(Records from a data collection)

________________________

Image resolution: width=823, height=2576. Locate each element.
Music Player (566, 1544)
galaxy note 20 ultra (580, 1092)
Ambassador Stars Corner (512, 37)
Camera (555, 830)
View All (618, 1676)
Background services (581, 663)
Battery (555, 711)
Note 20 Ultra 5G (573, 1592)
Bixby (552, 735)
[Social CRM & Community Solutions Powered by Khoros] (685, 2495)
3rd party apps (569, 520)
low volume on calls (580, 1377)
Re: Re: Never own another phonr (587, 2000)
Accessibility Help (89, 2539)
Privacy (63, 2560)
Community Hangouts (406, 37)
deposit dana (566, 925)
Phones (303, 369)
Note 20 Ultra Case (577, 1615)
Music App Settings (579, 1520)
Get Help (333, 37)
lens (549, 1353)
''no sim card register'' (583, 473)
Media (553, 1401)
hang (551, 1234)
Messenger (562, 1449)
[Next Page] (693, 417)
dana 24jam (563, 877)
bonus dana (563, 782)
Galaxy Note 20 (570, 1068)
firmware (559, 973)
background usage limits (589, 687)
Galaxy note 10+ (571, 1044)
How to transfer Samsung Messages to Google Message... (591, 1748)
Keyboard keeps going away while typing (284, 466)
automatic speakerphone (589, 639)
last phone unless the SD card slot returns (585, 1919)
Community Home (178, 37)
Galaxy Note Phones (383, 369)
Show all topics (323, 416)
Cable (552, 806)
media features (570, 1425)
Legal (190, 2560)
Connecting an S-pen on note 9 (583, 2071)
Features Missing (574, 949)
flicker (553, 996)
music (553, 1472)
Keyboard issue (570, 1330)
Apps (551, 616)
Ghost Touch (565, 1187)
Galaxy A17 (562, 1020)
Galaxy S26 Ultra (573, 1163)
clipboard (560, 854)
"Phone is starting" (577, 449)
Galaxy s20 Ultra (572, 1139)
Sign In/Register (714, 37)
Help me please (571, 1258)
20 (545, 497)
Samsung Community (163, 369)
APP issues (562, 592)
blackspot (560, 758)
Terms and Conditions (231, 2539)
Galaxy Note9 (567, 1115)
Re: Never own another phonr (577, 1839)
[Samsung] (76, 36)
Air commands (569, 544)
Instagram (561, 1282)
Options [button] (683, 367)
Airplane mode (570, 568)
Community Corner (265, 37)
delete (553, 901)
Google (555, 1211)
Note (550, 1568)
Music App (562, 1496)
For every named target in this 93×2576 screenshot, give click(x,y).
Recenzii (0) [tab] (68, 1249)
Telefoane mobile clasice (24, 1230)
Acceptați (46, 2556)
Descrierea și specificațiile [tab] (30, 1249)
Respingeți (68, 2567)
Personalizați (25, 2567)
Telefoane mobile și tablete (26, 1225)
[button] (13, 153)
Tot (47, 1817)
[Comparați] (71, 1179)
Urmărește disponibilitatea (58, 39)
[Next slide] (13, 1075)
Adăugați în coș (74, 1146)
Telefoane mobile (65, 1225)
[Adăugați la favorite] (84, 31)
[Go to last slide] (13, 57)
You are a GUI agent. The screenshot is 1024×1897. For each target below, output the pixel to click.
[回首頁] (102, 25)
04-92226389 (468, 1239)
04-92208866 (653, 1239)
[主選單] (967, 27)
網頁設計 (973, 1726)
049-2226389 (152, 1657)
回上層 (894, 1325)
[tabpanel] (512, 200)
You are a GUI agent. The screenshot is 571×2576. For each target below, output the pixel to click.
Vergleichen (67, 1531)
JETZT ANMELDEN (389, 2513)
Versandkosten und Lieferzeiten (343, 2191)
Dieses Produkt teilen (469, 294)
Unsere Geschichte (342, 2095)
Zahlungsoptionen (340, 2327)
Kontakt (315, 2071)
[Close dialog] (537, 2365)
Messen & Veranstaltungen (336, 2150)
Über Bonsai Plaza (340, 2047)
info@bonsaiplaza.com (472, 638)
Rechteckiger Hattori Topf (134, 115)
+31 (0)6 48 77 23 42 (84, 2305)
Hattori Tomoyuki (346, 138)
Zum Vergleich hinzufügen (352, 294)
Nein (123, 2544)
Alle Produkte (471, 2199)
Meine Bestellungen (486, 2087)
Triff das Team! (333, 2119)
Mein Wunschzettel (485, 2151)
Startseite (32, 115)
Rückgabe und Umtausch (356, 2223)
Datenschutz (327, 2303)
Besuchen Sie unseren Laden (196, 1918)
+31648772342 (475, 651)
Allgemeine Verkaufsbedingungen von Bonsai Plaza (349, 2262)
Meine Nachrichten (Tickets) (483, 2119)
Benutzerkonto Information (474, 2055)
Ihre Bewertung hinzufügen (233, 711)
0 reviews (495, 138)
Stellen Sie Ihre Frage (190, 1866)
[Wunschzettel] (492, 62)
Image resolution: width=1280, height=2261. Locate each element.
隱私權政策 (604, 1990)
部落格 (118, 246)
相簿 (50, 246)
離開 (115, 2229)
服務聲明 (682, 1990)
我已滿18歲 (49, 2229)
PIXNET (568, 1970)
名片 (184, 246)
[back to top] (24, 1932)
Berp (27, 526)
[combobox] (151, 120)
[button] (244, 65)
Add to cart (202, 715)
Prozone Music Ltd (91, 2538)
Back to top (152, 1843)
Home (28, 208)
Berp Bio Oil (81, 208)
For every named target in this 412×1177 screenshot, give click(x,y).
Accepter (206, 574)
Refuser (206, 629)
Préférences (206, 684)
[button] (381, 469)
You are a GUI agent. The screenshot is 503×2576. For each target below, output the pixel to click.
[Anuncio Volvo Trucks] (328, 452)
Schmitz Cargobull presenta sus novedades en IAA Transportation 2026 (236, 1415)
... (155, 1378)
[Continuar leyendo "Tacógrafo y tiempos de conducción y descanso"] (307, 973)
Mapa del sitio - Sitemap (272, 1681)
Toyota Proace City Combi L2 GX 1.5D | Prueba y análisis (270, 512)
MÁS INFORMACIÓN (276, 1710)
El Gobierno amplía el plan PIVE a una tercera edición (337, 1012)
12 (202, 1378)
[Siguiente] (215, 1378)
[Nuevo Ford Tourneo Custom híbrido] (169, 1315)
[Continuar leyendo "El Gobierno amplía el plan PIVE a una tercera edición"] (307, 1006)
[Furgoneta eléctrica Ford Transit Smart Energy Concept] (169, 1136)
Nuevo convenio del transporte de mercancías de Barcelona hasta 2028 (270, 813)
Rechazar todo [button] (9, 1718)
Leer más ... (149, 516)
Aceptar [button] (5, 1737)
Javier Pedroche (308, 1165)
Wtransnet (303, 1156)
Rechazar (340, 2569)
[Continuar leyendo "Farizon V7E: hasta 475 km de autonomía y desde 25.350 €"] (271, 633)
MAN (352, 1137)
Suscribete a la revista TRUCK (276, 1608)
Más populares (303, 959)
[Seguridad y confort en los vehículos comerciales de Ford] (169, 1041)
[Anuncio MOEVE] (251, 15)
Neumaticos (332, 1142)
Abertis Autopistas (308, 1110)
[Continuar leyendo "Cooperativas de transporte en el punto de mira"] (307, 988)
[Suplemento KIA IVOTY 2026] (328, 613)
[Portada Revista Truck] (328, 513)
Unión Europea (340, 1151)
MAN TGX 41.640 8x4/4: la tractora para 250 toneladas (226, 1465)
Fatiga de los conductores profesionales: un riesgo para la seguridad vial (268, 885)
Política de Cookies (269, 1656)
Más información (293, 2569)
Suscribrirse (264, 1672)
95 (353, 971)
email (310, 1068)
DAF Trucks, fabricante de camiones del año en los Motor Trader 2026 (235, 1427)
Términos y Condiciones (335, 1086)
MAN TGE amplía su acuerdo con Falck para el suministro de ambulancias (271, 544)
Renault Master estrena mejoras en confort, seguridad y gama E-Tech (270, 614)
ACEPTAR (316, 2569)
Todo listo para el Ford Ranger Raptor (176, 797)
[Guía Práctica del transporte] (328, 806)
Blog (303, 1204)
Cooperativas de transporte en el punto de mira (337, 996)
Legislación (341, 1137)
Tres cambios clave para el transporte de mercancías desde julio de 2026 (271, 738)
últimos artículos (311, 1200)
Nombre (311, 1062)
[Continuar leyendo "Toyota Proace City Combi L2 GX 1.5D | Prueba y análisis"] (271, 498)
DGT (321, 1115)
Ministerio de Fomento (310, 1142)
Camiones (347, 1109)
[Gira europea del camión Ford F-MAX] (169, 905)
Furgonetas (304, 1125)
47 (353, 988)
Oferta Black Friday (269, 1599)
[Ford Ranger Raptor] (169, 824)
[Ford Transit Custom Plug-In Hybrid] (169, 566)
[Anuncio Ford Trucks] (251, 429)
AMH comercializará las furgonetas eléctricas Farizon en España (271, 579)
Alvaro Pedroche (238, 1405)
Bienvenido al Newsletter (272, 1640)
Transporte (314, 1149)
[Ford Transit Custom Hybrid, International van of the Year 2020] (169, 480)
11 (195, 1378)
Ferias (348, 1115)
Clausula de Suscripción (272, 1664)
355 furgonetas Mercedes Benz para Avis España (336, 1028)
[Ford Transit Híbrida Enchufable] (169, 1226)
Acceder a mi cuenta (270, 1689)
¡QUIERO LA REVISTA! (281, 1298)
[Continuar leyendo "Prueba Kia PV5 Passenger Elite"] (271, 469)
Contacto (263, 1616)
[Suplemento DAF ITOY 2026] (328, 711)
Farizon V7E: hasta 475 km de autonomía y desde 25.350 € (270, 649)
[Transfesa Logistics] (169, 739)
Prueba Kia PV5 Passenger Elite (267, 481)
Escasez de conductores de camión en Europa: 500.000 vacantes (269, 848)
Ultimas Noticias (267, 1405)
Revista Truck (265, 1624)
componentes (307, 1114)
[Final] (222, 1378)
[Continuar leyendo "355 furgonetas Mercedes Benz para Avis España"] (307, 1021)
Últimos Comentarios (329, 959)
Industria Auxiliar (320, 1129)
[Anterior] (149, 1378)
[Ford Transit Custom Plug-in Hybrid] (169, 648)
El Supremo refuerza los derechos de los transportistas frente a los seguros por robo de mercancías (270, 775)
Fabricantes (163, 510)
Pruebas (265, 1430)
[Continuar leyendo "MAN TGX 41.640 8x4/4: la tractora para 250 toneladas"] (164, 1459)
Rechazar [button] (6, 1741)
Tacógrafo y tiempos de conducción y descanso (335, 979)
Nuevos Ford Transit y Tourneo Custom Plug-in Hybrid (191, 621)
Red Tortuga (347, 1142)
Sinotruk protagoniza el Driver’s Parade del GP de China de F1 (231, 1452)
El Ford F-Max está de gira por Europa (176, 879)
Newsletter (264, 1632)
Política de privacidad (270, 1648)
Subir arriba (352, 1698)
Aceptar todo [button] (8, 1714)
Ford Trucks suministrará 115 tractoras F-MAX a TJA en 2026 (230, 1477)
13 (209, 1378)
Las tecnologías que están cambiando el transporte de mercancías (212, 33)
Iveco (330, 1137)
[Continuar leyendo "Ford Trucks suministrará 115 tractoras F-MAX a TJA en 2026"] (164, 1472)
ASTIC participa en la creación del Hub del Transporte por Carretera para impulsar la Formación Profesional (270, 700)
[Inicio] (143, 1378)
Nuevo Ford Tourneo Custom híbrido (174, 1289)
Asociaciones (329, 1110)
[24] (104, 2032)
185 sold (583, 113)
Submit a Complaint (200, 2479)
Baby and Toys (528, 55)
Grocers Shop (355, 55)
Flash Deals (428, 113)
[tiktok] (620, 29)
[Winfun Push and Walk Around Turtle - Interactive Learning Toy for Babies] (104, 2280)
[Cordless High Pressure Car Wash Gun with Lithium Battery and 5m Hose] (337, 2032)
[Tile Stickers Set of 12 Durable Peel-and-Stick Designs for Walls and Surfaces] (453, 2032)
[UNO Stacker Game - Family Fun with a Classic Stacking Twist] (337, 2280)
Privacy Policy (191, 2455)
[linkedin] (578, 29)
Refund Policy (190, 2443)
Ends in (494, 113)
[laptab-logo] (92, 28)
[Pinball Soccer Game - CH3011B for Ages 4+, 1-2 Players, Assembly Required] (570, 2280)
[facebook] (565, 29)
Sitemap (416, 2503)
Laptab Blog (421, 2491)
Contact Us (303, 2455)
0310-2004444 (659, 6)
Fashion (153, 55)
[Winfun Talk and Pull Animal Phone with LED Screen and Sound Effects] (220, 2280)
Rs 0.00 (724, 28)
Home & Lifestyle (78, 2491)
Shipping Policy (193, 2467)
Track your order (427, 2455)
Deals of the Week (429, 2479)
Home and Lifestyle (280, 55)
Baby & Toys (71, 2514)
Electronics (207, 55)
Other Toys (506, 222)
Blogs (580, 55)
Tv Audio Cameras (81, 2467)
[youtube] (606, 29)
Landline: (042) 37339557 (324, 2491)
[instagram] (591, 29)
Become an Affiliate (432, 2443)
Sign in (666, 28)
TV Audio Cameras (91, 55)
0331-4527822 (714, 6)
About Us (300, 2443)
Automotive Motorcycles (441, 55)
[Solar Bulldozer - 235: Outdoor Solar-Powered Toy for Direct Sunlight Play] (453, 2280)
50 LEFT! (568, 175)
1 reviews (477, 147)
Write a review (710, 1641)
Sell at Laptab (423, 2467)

________________________

Exercise objective
Return word for word the lines above from the line with "[button] (244, 65)" to the line with "You are a GUI agent. The screenshot is 503×2576.", including both and leaving out all others.

Your solution
[button] (244, 65)
Add to cart (202, 715)
Prozone Music Ltd (91, 2538)
Back to top (152, 1843)
Home (28, 208)
Berp Bio Oil (81, 208)
For every named target in this 412×1177 screenshot, give click(x,y).
Accepter (206, 574)
Refuser (206, 629)
Préférences (206, 684)
[button] (381, 469)
You are a GUI agent. The screenshot is 503×2576. For each target below, output the pixel to click.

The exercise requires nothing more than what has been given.